Hester sat still after Harry had left her as if she had been frozen to stone. But stone was no fit emblem of a frame which was tingling in every nerve, or of a heart which was on fire with horror and anguish and black bewilderment. The look which Harry could not understand, which stopped him in what he was saying, and which even now he could not forget—was still upon her face. She was contemplating something terrible enough to bring a soul to pause, a strange and awful solution of her mystery; and the first glance at it had stunned her. When she had assured him that Edward was coming back that night, a hurried note which she had received that morning seemed to unfold itself in the air before her, where she could read it in letters as of fire. It was written on a scrap of paper blurred, as if folded while the ink was still wet:—

"The moment has come that I have so long foreseen. I am coming home to-morrow for a few hours. Meet me at dusk under the holly at the Grange gate. The most dangerous place is the safest; it must be for ever or no more at all. Be ready, be calm, we shall be together, my only love.—E. V."

This was how she knew that he was coming back. God help her! She looked in Harry's face, with an instantaneous realisation of the horror of it, of the falsehood that was implied, of her own sudden complicity in some monstrous wrong. "I know he is coming home to-night." What was it that turned Medusa into that mask of horror and gave her head its fatal force? Was it the appalling vision of some unsuspected abyss of falsehood and treachery suddenly opening at her feet, over which she stood arrested, turned into an image of death, blinding and slaying every spectator who could look and see? Hester did not know anything about classic story, but she remembered vaguely about a face with snaky locks that turned men to stone. She told Harry the truth, yet it was a cruel lie. She herself, though she knew nothing and was tortured with terror and questionings, seemed to become at once an active agent in the dark mystery, a liar, a traitor, a false friend. Harry looked at her with concern and wonder, seeing no doubt that she was pale, that she looked ill, perhaps that she was unhappy, but never divining that she was helping in a fatal deceit against her will, contrary to her every desire. He did not doubt for a moment what she said, or put any meaning to it that was not simply in the words. He never dreamt that Edward's return was not real, or that it did not at once satisfy every question and set things if not right, yet in the way of being right. He drew a long breath of relief. That was all he wanted to know. Edward once back again at the head of affairs, everything would resume its usual course. To hear him say "Then that's all right!" and never to say a word, to feel herself gazing in his eyes—was it with the intention of blinding those eyes and preventing them from divining the truth? or was it in mere horror of herself as the instrument of a lie, of him, him whom she would fain have thought perfect, as falsehood incarnate? There was a moment when Hester knew nothing more, when, though she was on fire and her thoughts like flame, lighting up a wild world of dismay about her, she yet felt as if turned into stone.
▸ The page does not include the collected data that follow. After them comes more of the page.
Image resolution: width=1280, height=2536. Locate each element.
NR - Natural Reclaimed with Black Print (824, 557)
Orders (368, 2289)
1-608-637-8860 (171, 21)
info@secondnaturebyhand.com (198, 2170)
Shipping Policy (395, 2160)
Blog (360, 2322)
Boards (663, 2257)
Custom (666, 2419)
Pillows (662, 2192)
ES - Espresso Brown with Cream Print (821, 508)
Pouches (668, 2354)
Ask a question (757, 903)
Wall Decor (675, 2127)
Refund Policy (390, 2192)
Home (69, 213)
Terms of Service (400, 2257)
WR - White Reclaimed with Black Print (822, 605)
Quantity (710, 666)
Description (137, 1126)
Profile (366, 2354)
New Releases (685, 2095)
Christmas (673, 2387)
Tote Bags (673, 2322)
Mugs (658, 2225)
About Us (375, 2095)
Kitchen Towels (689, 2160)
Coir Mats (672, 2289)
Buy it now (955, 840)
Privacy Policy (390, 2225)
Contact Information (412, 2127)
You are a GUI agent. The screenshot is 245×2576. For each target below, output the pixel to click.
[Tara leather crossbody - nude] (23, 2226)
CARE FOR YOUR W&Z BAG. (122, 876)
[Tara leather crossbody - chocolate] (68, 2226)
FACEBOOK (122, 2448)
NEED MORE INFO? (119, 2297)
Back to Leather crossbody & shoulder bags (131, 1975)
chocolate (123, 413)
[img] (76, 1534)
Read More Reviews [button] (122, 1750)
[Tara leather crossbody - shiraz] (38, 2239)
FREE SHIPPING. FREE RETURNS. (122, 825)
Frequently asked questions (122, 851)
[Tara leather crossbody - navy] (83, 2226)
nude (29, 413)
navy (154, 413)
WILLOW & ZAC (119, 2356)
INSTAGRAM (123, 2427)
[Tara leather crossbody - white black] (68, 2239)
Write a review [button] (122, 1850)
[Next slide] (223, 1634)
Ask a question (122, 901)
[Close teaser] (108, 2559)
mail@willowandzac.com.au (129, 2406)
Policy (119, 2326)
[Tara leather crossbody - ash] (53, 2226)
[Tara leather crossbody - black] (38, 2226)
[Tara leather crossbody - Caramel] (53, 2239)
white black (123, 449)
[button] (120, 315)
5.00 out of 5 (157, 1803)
The note itself when she received it, in the quiet freshness of the morning, all ordinary and calm, her mother scarcely awake as yet, the little household affairs just beginning, those daily processes of cleaning and providing without which no existence can be—had been agitation enough. It had come to her like a sudden sharp stroke, cutting her loose from everything, like the cutting of a rope which holds a boat, or the stroke that severs a branch. In a moment she was separated from all that soft established order, from the life that had clasped her all round as if it would hold her fast for ever. Her eyes had scarcely run over those hurried lines before she felt a wild sensation of freedom, the wind in her face, the gurgle of the water, the sense of flight. She put out her hands to screen herself, not to be carried off by the mere breeze, the strong-blowing gale of revolution. A thrill of strange delight, yet of fright and alarm, ran through her veins—the flood of her sensations overwhelmed her. Its suddenness, its nearness, its certainty, brought an intoxication of feeling. All this monotony to be over; a new world of adventure, of novelty, of love, and daring and movement, and all to begin to-night. These thoughts mounted to her head in waves. And as the minutes hurried along and the world grew more and more awake, and Mrs. John came down stairs to breakfast, the fire in Hester's veins grew hotter and hotter. To-night, in the darkness—for ever or no more at all. It seemed incredible that she could contain it all, and keep her secret and make no sign. All this time no question of it as of a matter on which she must make up her mind, and in which there was choice, had come into her thoughts. She was not usually passive, but for the moment she received these words as simple directions which there could be no doubt of her carrying out. His passion and certainty took possession of her: everything seemed distinct and necessary—the meeting in the dusk, the hurried journey, the flight through the darkness. For great excitement stops as much as it accelerates the action of the mind. Her thoughts flew out upon the wind, into the unknown, but they did not pause to discuss the first steps. Had he directed her to do all this at once, in the morning instead of in the dusk, she would have obeyed his instructions instinctively like a child, without stopping to inquire why.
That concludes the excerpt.